Mijn vrouw was met een vriendin op stap, mijn schoonzoon wou karweien in huis, dus vroeg mijn dochter of ik als nuttige reserve met haar en Fons naar de shopping in Wijnegem wou. Zelf zal ik er nooit gaan, maar met Fons is alles anders. Voor hem was het de eerste keer en hij keek zijn ogen uit. Zo vele mensen, zoveel licht, zovele nieuwe ervaringen en zo’n drukte, hoewel hij dat laatste wellicht nog niet bewust beseft. Het was nog solden en mijn dochter liep tussen de rekken van de Hema op zoek naar koopjes. Ik zou met Fons wachten bij de kassa. Er stonden wel dertig klanten in de rij. Het zou lang wachten worden. Fons kreeg het warm en wou uit de kinderwagen. Om zijn aandacht af te leiden zette ik mij op een kinderstoeltje dat daar te koop werd aangeboden, het model dat gebruikt wordt om koeien te melken. Ik zat bijna op de grond, maar toch nam ik een tweede tabouret tussen m’n knieën en begon daarop te roffelen, terwijl ik liedjes voor Fons zong. Hij vergat dat hij uit zijn kinderwagen wou en gierde het uit van de pret. Ik ben misschien bevooroordeeld, maar Fons heeft altijd al een blij gezicht en wanneer hij echt begint te lachen is dat voor mij alleszins het mooiste gezicht ter wereld. Op zo’n moment vergeet ik de shopping en iedereen die rond ons staat en of ik wel op zo’n kinderstoeltje mag zitten. Mijn act werd er alleen nog gekker bij en Fons straalde. Hij kijkt wel naar de mensen rondom hem en wijst naar mij “ziet”, alsof hij de anderen in zijn vreugde wil laten delen. Al snel stonden de verkoopsters aan de kassa in plaats van verder te werken ook lachend naar ons te kijken. Dat gaf niet want zo goed als iedereen die in rij stond aan te schuiven lachte vertederd mee.
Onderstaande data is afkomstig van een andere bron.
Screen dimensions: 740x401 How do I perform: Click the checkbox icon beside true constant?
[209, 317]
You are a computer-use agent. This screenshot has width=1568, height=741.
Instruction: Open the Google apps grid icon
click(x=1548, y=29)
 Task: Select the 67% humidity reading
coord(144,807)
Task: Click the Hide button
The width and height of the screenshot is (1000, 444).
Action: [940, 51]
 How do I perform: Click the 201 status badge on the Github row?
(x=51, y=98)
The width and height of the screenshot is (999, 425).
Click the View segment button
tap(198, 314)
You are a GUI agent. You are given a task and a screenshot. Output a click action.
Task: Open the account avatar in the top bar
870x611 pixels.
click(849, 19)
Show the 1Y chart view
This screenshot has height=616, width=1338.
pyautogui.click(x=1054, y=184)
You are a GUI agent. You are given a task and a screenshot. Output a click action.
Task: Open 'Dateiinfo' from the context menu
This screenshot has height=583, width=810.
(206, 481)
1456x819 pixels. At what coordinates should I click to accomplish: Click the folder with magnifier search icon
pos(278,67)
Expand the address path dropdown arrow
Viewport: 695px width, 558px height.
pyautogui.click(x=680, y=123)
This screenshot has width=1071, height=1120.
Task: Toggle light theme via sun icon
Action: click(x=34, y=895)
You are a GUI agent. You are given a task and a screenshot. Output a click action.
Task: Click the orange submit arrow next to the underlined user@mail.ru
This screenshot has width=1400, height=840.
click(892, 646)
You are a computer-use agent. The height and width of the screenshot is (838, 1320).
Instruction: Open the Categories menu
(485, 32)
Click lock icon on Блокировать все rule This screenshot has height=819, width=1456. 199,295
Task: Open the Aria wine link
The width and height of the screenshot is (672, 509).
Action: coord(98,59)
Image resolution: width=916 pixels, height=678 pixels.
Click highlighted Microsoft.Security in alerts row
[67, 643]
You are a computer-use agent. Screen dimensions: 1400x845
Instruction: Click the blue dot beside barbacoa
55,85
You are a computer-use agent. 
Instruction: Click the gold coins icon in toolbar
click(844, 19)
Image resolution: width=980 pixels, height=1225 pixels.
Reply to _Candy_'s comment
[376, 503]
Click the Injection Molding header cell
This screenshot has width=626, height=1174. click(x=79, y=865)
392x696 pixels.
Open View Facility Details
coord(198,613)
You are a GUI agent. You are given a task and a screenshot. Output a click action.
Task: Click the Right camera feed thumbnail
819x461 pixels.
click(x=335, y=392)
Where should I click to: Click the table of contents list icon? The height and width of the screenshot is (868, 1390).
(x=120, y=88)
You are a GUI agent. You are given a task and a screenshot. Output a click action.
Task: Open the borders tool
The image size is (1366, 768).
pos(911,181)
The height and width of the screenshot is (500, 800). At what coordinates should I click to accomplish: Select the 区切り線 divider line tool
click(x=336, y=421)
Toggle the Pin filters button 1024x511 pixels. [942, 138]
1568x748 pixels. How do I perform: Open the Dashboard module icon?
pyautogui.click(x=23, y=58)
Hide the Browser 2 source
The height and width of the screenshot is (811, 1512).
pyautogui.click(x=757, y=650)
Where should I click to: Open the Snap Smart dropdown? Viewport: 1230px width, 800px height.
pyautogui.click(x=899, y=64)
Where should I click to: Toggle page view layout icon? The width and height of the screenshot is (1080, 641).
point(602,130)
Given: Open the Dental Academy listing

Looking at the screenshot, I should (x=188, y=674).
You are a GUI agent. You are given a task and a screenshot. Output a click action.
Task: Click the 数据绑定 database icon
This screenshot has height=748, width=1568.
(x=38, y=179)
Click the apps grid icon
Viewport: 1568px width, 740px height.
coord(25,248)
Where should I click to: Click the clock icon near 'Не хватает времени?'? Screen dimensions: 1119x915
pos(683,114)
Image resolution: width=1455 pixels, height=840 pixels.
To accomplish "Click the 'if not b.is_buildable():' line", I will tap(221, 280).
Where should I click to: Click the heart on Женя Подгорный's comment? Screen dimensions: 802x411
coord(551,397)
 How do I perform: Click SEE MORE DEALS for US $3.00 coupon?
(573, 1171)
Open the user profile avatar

Ik voelde me niet de enige die Fons als een kleine miracle-worker beschouwt. In een winkel waar tal van kinderen rondlopen op die manier de aandacht vangen en iedereen doen vergeten dat ze in een lange file staan is echt niet gewoon.
Daarna ging in de schoenwinkel de show gewoon verder. Wanneer de verkoopster zijn pantoffeltje uitdeed en een echte stapschoen aan zijn voet schoof, keek hij naar zijn mama en mij en knikte met zijn hoofd naar die verkoopster die voor de kinderwagen gebukt zat. Wat doet die? Vinden jullie dat oké, zal ik maar laten begaan?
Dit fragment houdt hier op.